LANGLEY: Yeah, definitely. Particularly when University goes back, financial stress is one of the major contributors to student’s stress. And that is one of the main things that stops academic performance.
JOURNALIST: Okay. Stephen, I just wanted to ask, more specifically with the policy, with these houses being created, can you paint maybe a bit of a more specific picture, or even Jason, if you’d like to paint a bit more of a specific picture about what that will look like in the Illawarra? I guess in terms of public housing, too, but affordable housing, or more specifically about these issues?
CLARE: What we’ve committed to doing is setting up a $10 billion Housing Australia Future Fund that will build 30,000 homes over the next five years. That’s 20,000 social housing homes and 10,000 affordable homes. The 20,000 social housing homes for some of the poorest Aussies in Australia, some of whom don’t even have a roof over their head at the moment. The 10,000 affordable homes are targeted specifically, at our frontline workers: nurses, cleaners, supermarket workers, aged care workers, people who often have to live a long way away from where they work. Of the 20,000 social housing homes, 4000 of them will be dedicated for women and kids fleeing domestic violence. The biggest group of homeless Aussies at the moment are mums and kids and many of them are fleeing domestic violence. Our refuges are full at the moment because there isn’t the long-term housing for them to go to. We’ll make sure that these homes are allocated to the places in Australia who need them the most. And when you look at the housing waiting list here, and the surge in prices, you can see the Illawarra is one of those places that desperately needs this housing.
Rents have gone through the roof, the cost of buying homes gone through the roof. It’s hard to even find a place to rent. It’s easier to get a rapid antigen test in the Illawarra than it is to find a place to rent, believe it or not. The rental vacancy rate is point six per cent. Covid has exposed the incompetence of this government. We saw that with the failure to buy enough vaccines, we see it with the failure to buy the rapid antigen tests as well. And you see it in housing as well. Housing has gone through the roof, in part because Covid encouraged people to move from Sydney to the regions and that’s pushed prices up. You would think a government that’s competent would respond to that by helping to make sure that you build the housing that’s needed in the regions. Scott Morrison hasn’t done that and as a result, you’ve got more and more people here in the Illawarra struggling to make ends meet.

EXERCISE INSTRUCTIONS
a) Write out the part of the interview transcript from "LANGLEY: Yeah, definitely." to "about these issues?", word for word.
b) List the frontline workers that the interview transcript names as the target of the 10,000 affordable homes.
c) Decide whether each statement agrees with the interview transcript, and answer yes or no with the deciding words quoted: (i) The Housing Australia Future Fund will build 30,000 homes over ten years. (ii) Of the social housing homes, 4000 will be dedicated to women and kids fleeing domestic violence. (iii) The rental vacancy rate in the Illawarra is one per cent.

PROVIDED MATERIAL
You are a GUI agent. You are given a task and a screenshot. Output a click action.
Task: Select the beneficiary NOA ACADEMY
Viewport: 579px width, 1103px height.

ANSWERS FOR THE TASKS
a)
LANGLEY: Yeah, definitely. Particularly when University goes back, financial stress is one of the major contributors to student’s stress. And that is one of the main things that stops academic performance.
JOURNALIST: Okay. Stephen, I just wanted to ask, more specifically with the policy, with these houses being created, can you paint maybe a bit of a more specific picture, or even Jason, if you’d like to paint a bit more of a specific picture about what that will look like in the Illawarra? I guess in terms of public housing, too, but affordable housing, or more specifically about these issues?

b) nurses, cleaners, supermarket workers, aged care workers

c)
(i) No: "build 30,000 homes over the next five years"
(ii) Yes: "Of the 20,000 social housing homes, 4000 of them will be dedicated for women and kids fleeing domestic violence"
(iii) No: "The rental vacancy rate is point six per cent"